# SA/DA or SAO



## rasgun (Mar 13, 2007)

im looking at a 220 carry and im pretty sure i like the SA/DA but i like to hear the opposition as well...so what is the preference out there between the two and why?


----------



## submoa (Dec 16, 2007)

SIG P220s have a reputation for being the most accurate DA/SA .45ACP pistol out of the box. 

If you are going to get SAO, you may be better off with a 1911. Proper SAO carry is Condition one. Hammer back, safety on. The small safety control on the P220 may be slower for some folks to operate under stress than the 1911.

On the other hand, if you are transitioning from 1911 to SIG, you may prefer SAO for the familiarity.


----------



## Mike Barham (Mar 30, 2006)

I'll dissent a bit from *submoa's* good post.

I think the chances of getting a reliable P220 are close to 100%, while the chances of getting a truly reliable 1911 are rather less. I've only handled one P220SAO, but the safety seemed large enough to operate easily. Then again, I always used the stock (small) Colt safety back when I still carried a 1911, and had no issues with it in tens of thousands of rounds fired in practice, competition and formal training.

I would choose the SAO in a heartbeat over the standard TDA gun. I very strongly prefer guns with consistent triggers, and shoot them much better than _crunchentickers_. Have you had a chance to compare them side by side on the range?

Then again, probably only well-trained and well-practiced shooters have any business carrying a cocked and locked pistol. If your honest assessment of your own skills leads you to the TDA gun, go for it.

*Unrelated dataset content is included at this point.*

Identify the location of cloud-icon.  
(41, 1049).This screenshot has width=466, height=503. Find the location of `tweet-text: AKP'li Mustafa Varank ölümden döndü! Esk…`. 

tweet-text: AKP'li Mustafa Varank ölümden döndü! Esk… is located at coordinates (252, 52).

Either design will serve well for defense. Remember that gun selection is of very minor importance compared to mindset, marksmanship ability, gunhandling skill, and good tactics. Pick the gun you like better then move on to the more important stuff.


----------



## Liko81 (Nov 21, 2007)

Clarification: Is the model you're considering *S*AO or *D*AO? It's possible it was a typo; the letters are next to each other on the keyboard after all.

In terms of SAO, I think I agree with submoa; if I want a 1911 I'll buy a 1911. Sig even makes a 1911-variant. Given the preferred carry mode the safety has got to be fast to disable, and Sig's isn't.

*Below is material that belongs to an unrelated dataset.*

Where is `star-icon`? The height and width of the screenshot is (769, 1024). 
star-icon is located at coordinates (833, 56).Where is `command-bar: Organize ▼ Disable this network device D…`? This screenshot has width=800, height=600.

I would not buy a DAO unless there were no other choice. You want the single-action pull weight; if you walk into the range with a DAO, you'll walk out with a very sore trigger finger. Now I don't mean safe-action; a safe-action pull is comparable to a single action in weight, but longer. A DAO is 12-15 pounds every pull, and that wears on you, as well as hindering rapid fire and double-taps.

So, if you want a Sig, go with TDA.


----------



## Mike Barham (Mar 30, 2006)

Is the P220 available with the DAK trigger? If so, I'd get that in preference to the TDA gun. The DAK trigger is pretty light. No more sore fingers. ;-)


----------



## Lucky13 (Sep 1, 2007)

The P220 Carry is available with the DAK trigger (7 lbs.). I have the DAK trigger on my P239 SAS, no complaints, no sore finger.


----------



## Ram Rod (Jan 16, 2008)

I love my P220-45-TSS-SAO! It's the full size, but carries well. I've had 1911's in the past. I'd rather have the SIG. I've had no issues adapting to the higher/tighter thumb safety. I'd think the carry model would be just as awesome and loved.


----------